-- PROVIDED PASSAGE --

Favorite Mexican beers for the holiday include:
Sol, Tecate, Negro Modelo, and Modelo Especial. Toss in a lime wedge, always.
It just so happens that Cinco de Mayo corresponds with the Kentucky Derby, in the same weekend. In the south, this is the time to grab those beautiful sun hats and summer pastel dresses for ladies, and for the gentlemen, pull out that seersucker suit and your bowtie. This is an audaciously right time to pull off any southern fashion stint. I don’t think I would have it any other way because that is what tradition is all about.
Most equestrian thrill seekers these days have gotten younger. They seek more of the thrill of the event itself it seems like. This usually involves being outside on a beautiful spring day after it has rained and usually pulling up your pant legs a bit to avoid getting to muddy from being at the race. The ladies usually end up losing their heels in the first hour! More importantly, this is a wonderful time to enjoy your favorite Derby drink. For most, it is usually a Mint Julep, which has become the staple of beverage for the Derby for generations. Most ladies usually end up sipping on an ice, cold glass of their favorite white wine they have brought with them. There are almost too many ways to divulge for Mint Julep recipes but most these days are pretty accurate to the Mint Juleps of old.
Just make sure you have the essentials: Crushed ice, Bourbon (not whiskey, not rye, not moonshine), Fresh Mint, and some homemade simple syrup. I like to use a couple of dashes of the classic Angostura Bitters for some bite in mine.

-- RECORDS SHOWN --
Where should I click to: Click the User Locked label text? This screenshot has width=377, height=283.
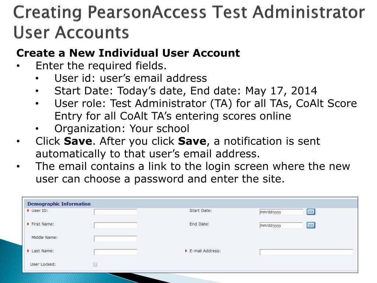tap(43, 264)
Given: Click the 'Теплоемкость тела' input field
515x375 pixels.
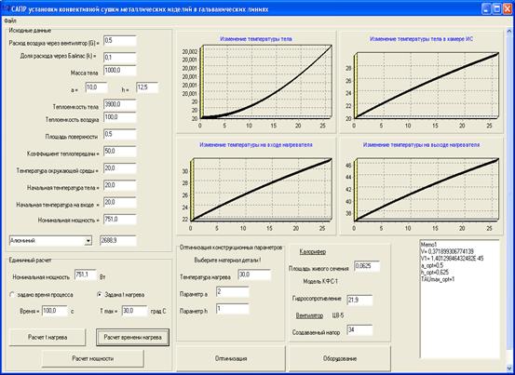Looking at the screenshot, I should click(120, 105).
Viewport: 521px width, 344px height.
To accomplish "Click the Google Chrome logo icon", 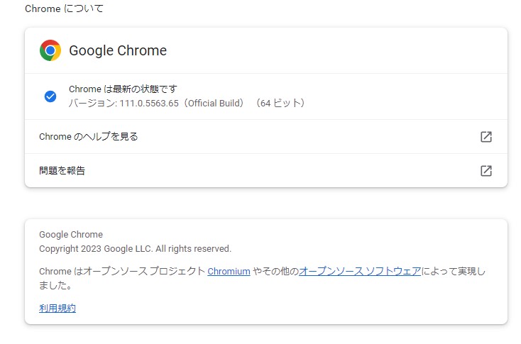I will [50, 50].
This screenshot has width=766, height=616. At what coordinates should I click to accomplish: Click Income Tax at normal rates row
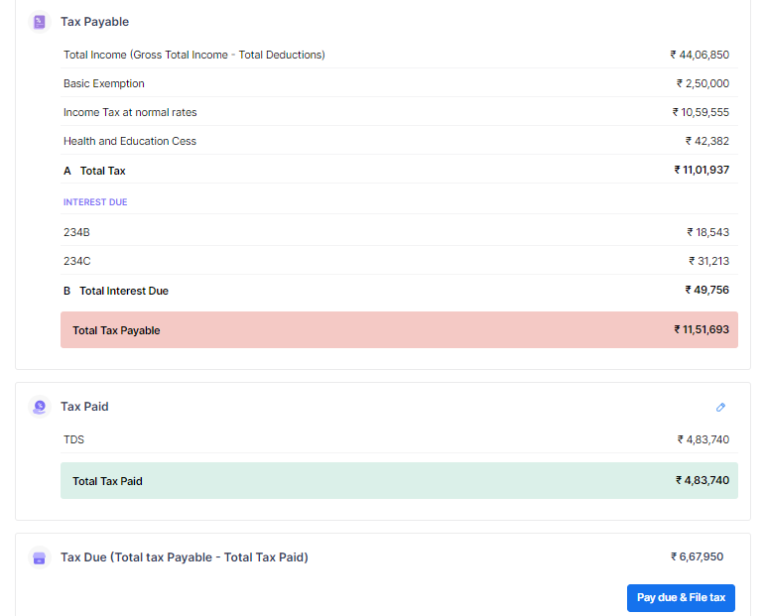point(130,112)

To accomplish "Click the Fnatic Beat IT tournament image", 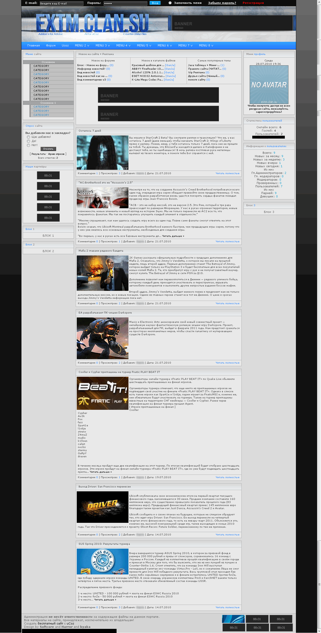I will click(x=103, y=393).
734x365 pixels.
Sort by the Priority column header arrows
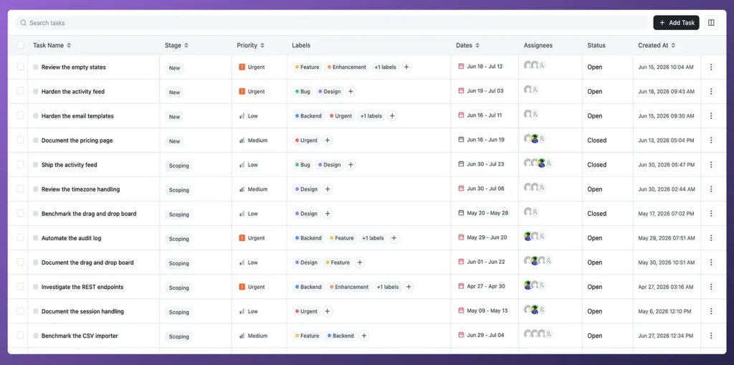pos(262,45)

-- WORK TASK 1 --
List every Mexican beer that the holiday drinks passage names as a favorite.
-- WORK TASK 2 --
Please answer these questions from the holiday drinks passage, putting each answer on its own line.
(a) Which event falls on the same weekend as Cinco de Mayo?
(b) What do most ladies end up sipping at the race?
(c) What does the writer add to a Mint Julep for some bite?
-- WORK TASK 3 --
Write the next part of the holiday drinks passage, picking up after its final sentence.

-- YOUR RESPONSE 1 --
Sol, Tecate, Negro Modelo, Modelo Especial

-- YOUR RESPONSE 2 --
(a) The Kentucky Derby
(b) An ice-cold glass of their favorite white wine, which they have brought with them
(c) A couple of dashes of the classic Angostura Bitters

-- YOUR RESPONSE 3 --
Since I am a male, I am going to specifically touch on the men’s attire. I work for a high-end retail designer named Billy Reid, who just so happens to get pretty busy around this time of year. Granted, we don’t always have seersucker suits, but we usually have the components to get you outfitted and looking sharp and tasteful. I would have to say my ideal outfit would be a khaki or tan, cotton or canvas suit as a base. From there I would pick a nicely patterned pastel colored shirt. I tend to gravitate towards baby blue or lavender. Being that it is the Derby, A bowtie is in order for the neck wear. I really like to pick neck wear that makes more of a statement that anything else I am wearing because too many “loud” pieces in an outfit can be gaudy and overwhelming. I would choose a contrasting pastel colored bowtie for the outfit. A baby blue or lavender shirt offset with a dark navy linen bowtie is a nice touch. If it suits your fancy, you can add a vintage handkerchief or “pocket square” of any coordinating color to go with your outfit as the finishing touch. Some gentlemen choose to wear a hat and sometimes that is the wisest decision! For the shoes (if it is not too muddy) I would wear a nice pair of saddle oxfords in a lighter color, or go the other way and wear some blue suede shoes or loafers. No sandals and no boots! It’s the Derby!
Let us all also remember that tradition is what holds our culture together, and in the south, this is a big part of it. Everyone, in some way or another, will always want to uphold or be apart of a tradition that flows from his or her roots, or the roots of the new home in the south. Let’s all celebrate the southern traditions!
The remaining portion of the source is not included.